Jewett-Cameron Trading Company Ltd (JCTC) is not a strong buy at the moment for a beginner investor with a long-term strategy. While the company has shown revenue growth and improvement in net income, its gross margin has significantly declined, and insider selling has increased sharply. Additionally, technical indicators do not provide a clear bullish signal, and there are no recent positive news or catalysts to support a strong upward price movement. Given the lack of strong trading signals and the absence of significant positive catalysts, it is better to hold off on investing in JCTC at this time.

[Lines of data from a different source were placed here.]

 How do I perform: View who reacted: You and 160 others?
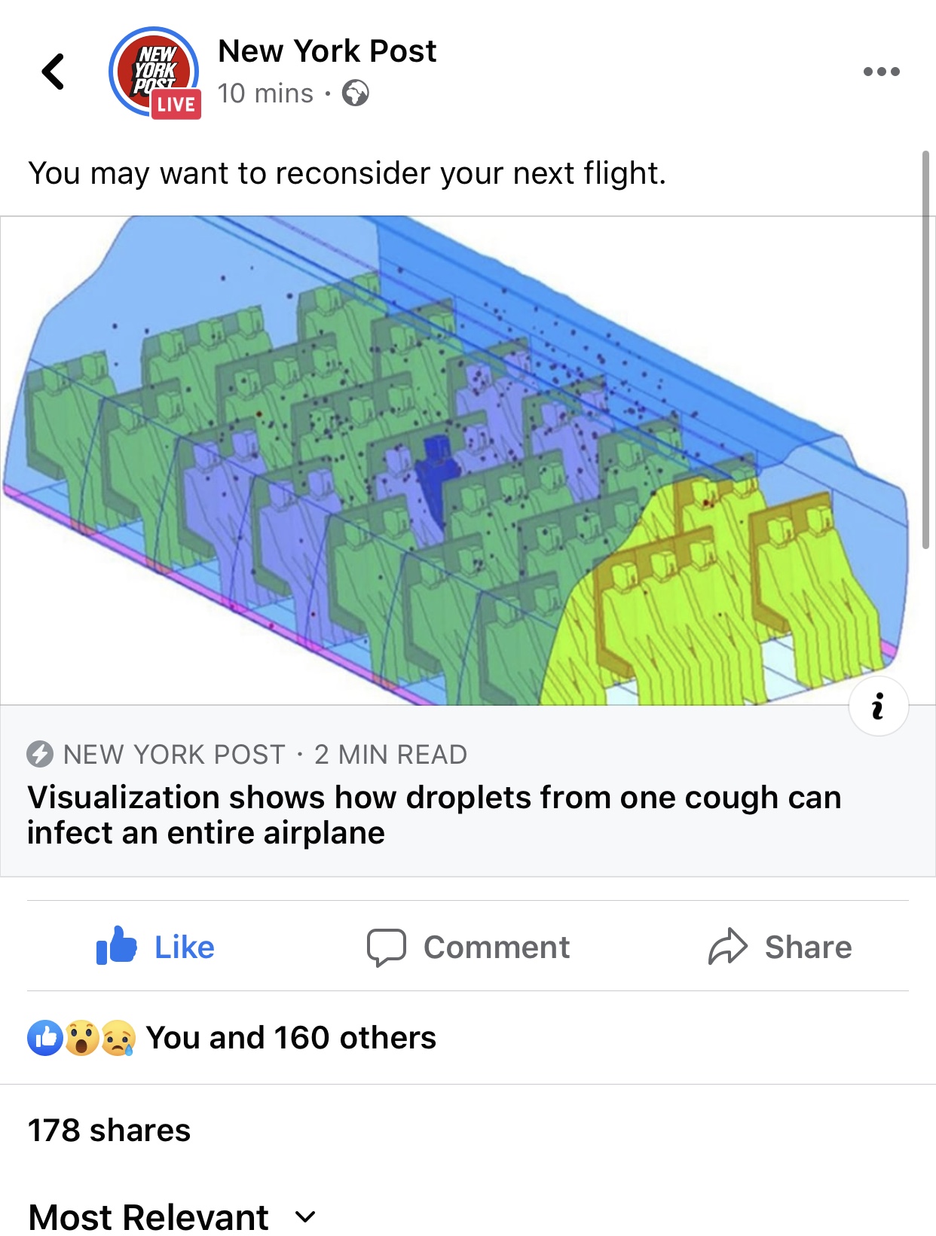pos(291,1038)
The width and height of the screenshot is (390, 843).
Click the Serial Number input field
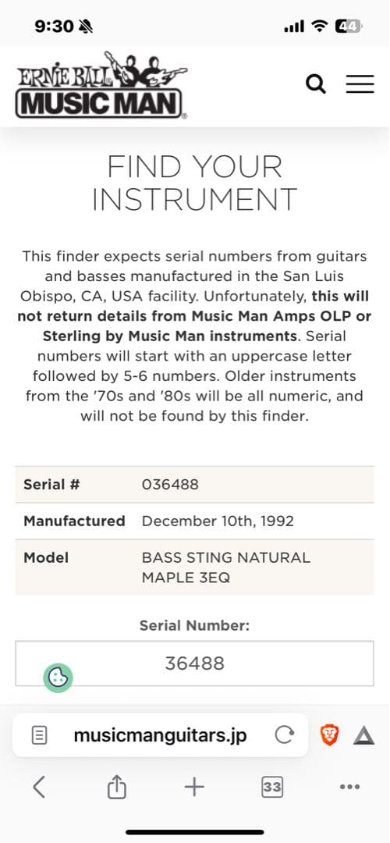pyautogui.click(x=194, y=663)
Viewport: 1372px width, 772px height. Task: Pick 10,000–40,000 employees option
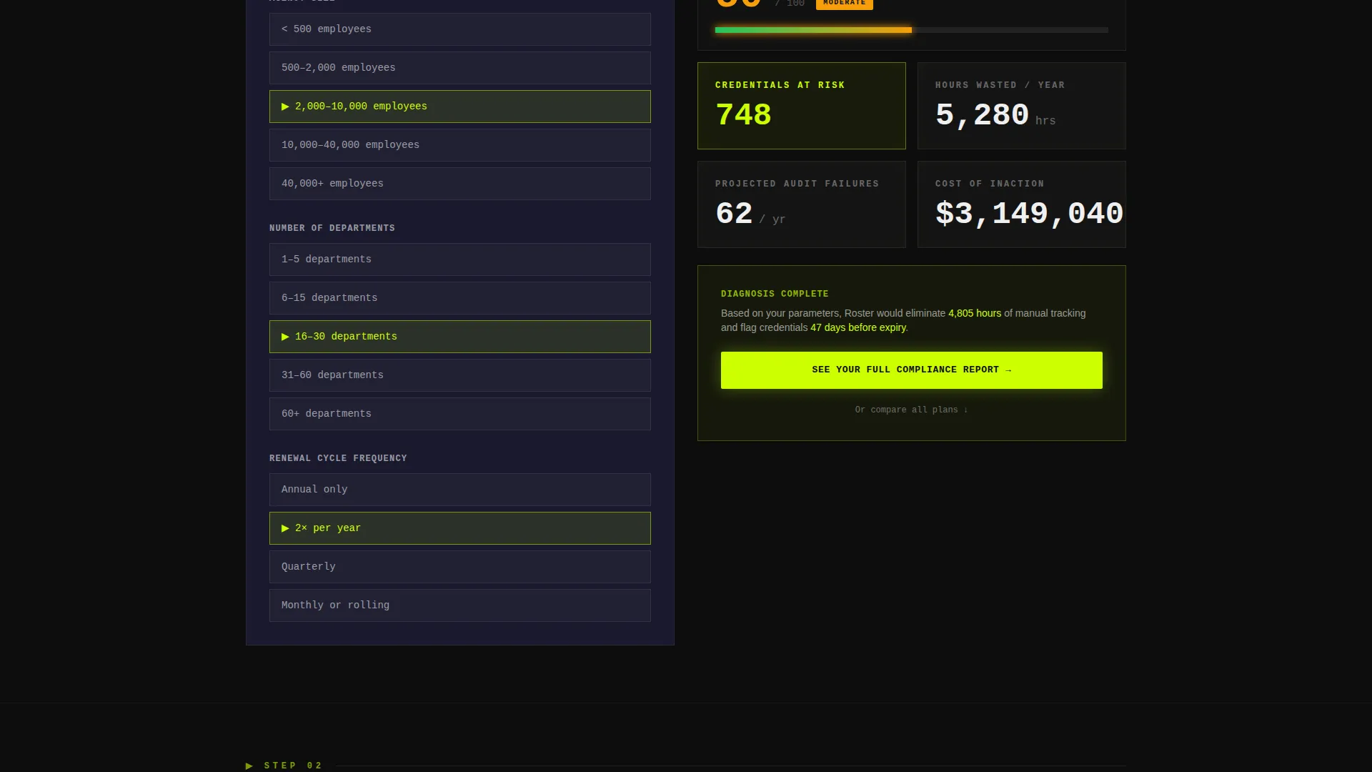[x=459, y=145]
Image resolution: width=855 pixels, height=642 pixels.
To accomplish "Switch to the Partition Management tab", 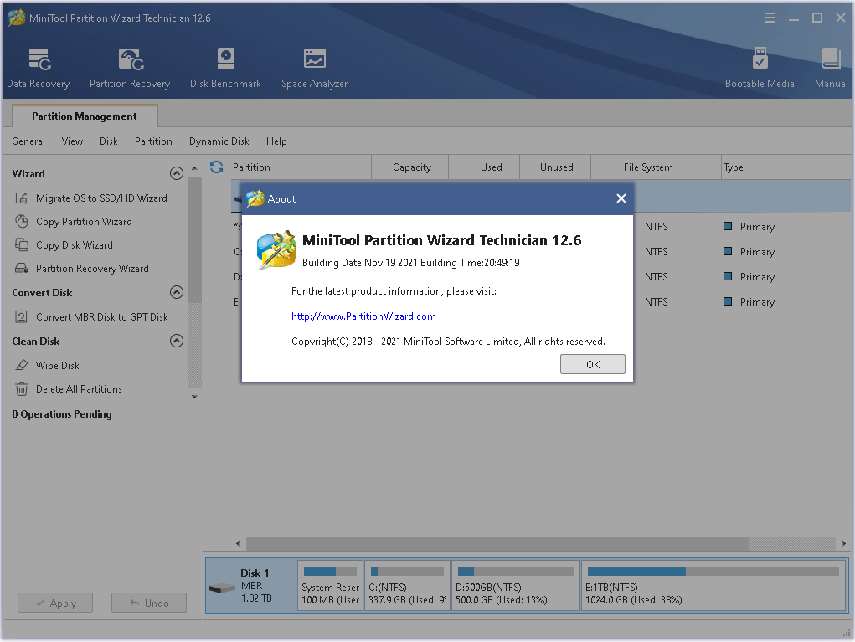I will [85, 116].
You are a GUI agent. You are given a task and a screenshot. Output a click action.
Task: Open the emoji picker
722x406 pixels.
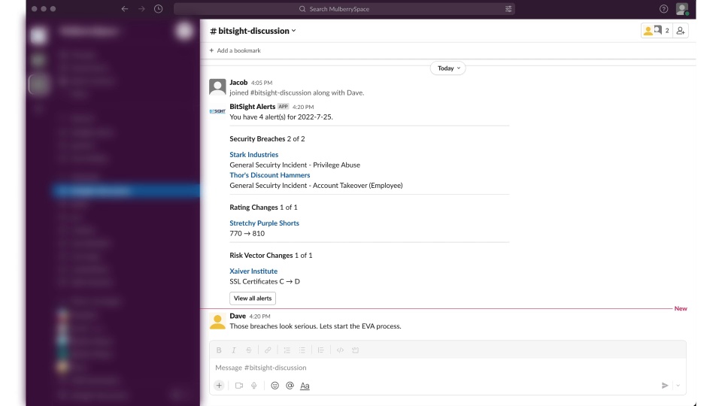coord(275,386)
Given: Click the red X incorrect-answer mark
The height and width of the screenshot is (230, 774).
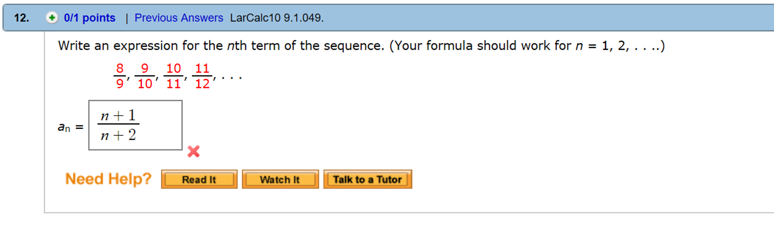Looking at the screenshot, I should coord(193,152).
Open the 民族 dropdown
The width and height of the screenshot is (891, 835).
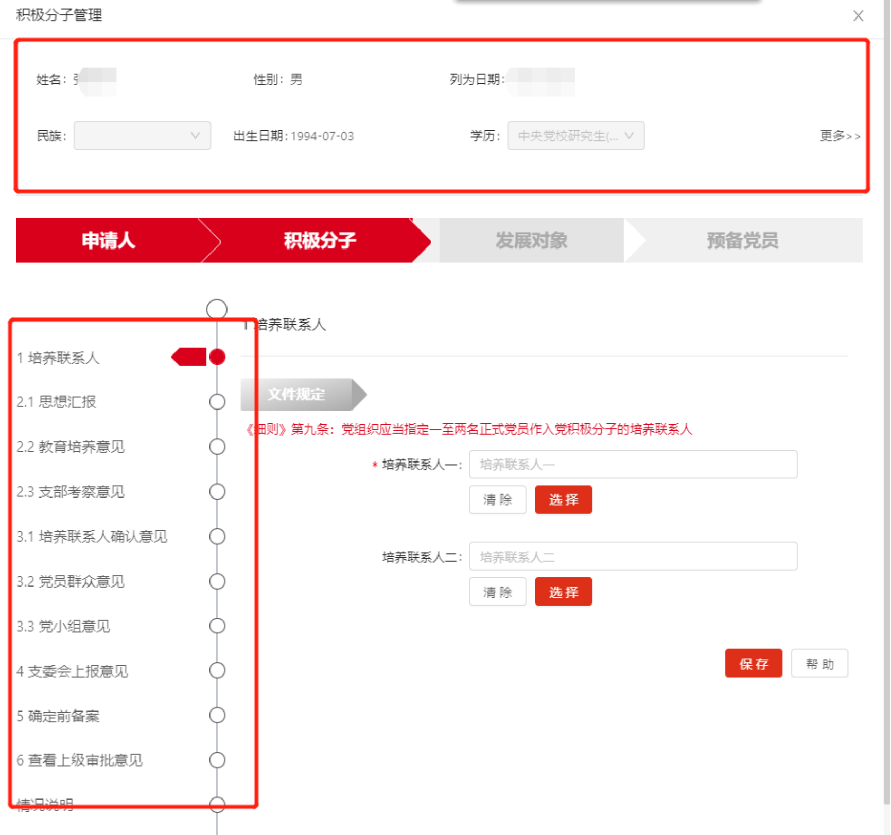pos(142,136)
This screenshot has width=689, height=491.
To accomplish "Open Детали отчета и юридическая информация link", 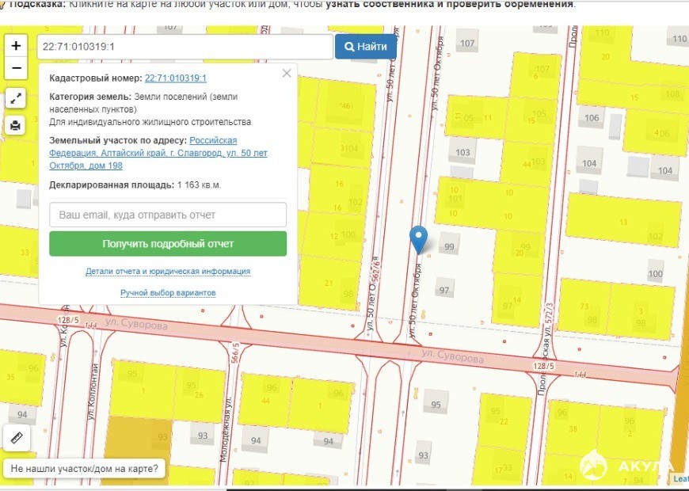I will click(168, 272).
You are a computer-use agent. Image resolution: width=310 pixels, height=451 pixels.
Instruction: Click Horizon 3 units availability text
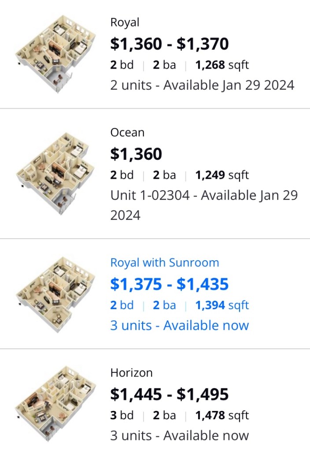click(179, 436)
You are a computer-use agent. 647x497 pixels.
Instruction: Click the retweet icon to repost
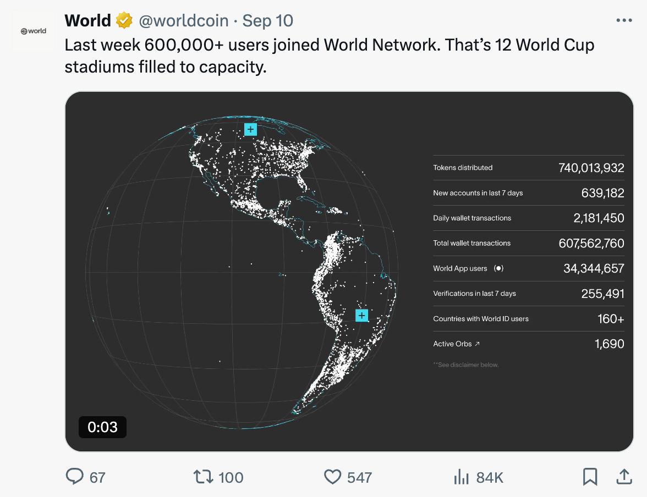pos(204,477)
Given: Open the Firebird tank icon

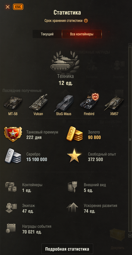Looking at the screenshot, I should pyautogui.click(x=90, y=102).
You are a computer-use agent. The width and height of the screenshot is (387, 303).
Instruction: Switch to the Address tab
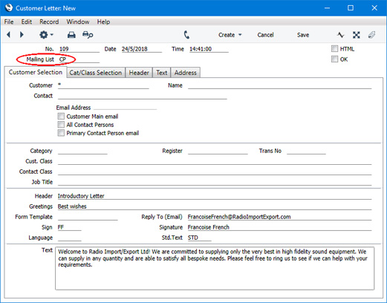pos(186,73)
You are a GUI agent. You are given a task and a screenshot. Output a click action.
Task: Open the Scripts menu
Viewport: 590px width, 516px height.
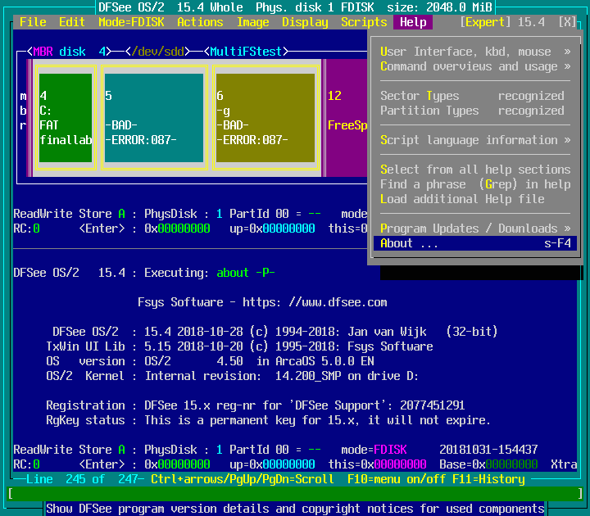[364, 22]
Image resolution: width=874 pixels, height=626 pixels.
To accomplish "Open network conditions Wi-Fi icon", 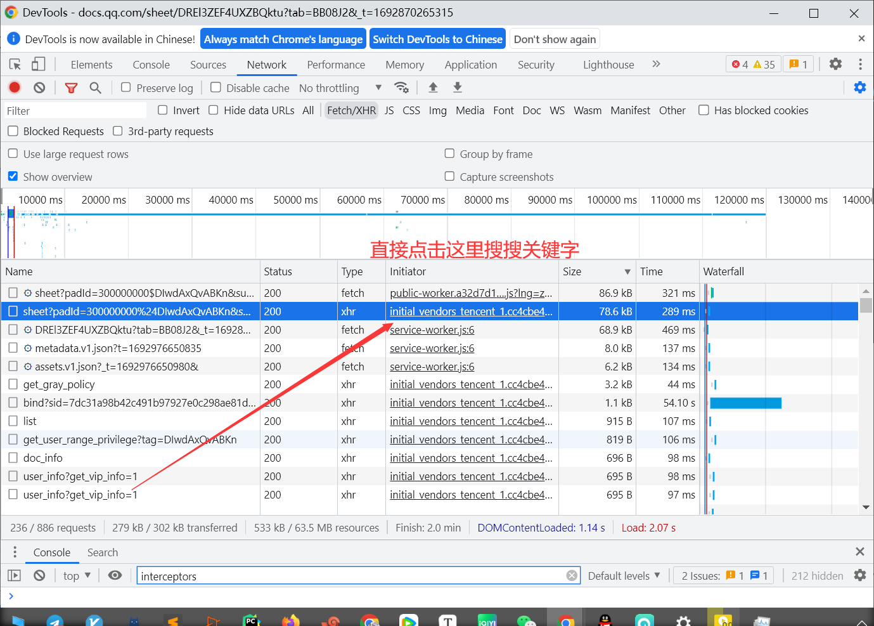I will (401, 88).
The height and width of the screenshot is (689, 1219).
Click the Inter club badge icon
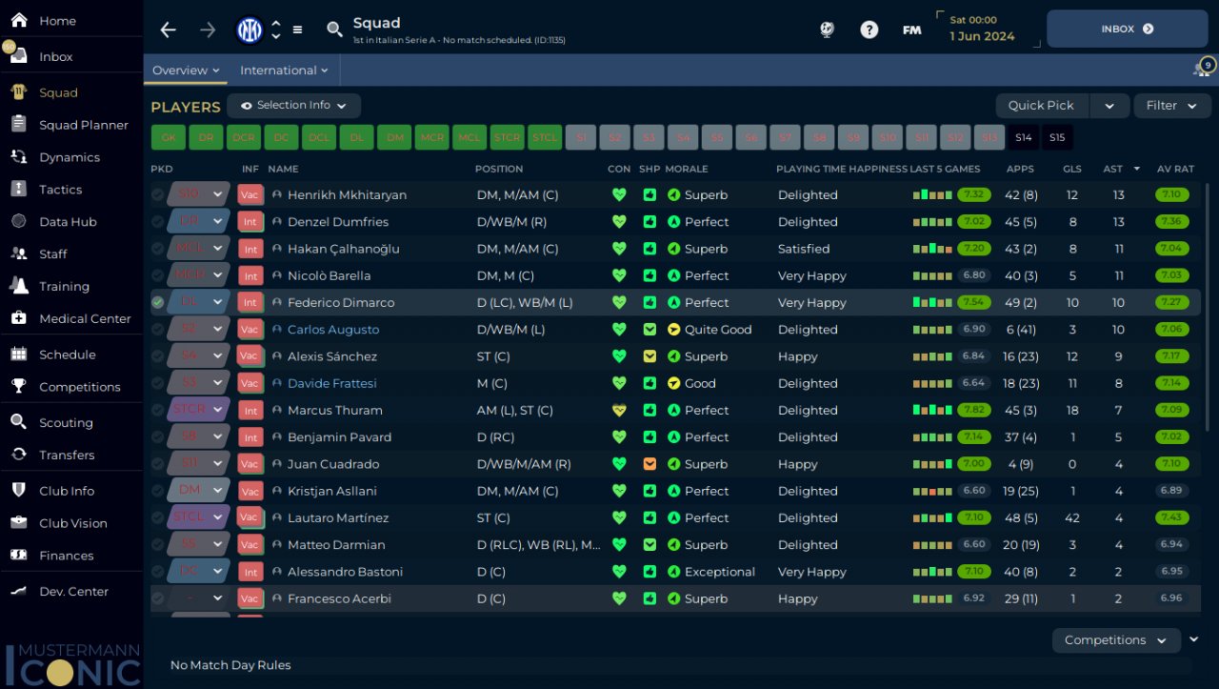point(250,30)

The MACD is above 0 but positively contracting, suggesting weakening bullish momentum. RSI is neutral at 62.683, and moving averages are converging, indicating no clear trend. Key support is at 1.667, and resistance is at 2.061. The stock has a 60% chance to decline -0.65% in the next day and -3.86% in the next week, with a potential 4.42% gain in the next month.
Net income improved by 117.93% YoY, and EPS increased by 118.75% YoY.
Gross margin dropped by -21.40% YoY. Insider selling has increased by 589.44% over the last month. No recent news or positive sentiment. Technical indicators do not show strong bullish momentum.
In Q2 2026, revenue grew by 16.37% YoY to $10,537,210. Net income improved significantly but remains negative at -$1,248,928. EPS increased to -0.35, up 118.75% YoY. Gross margin dropped to 15.06%, down -21.40% YoY, indicating declining profitability.
No analyst rating or price target changes available.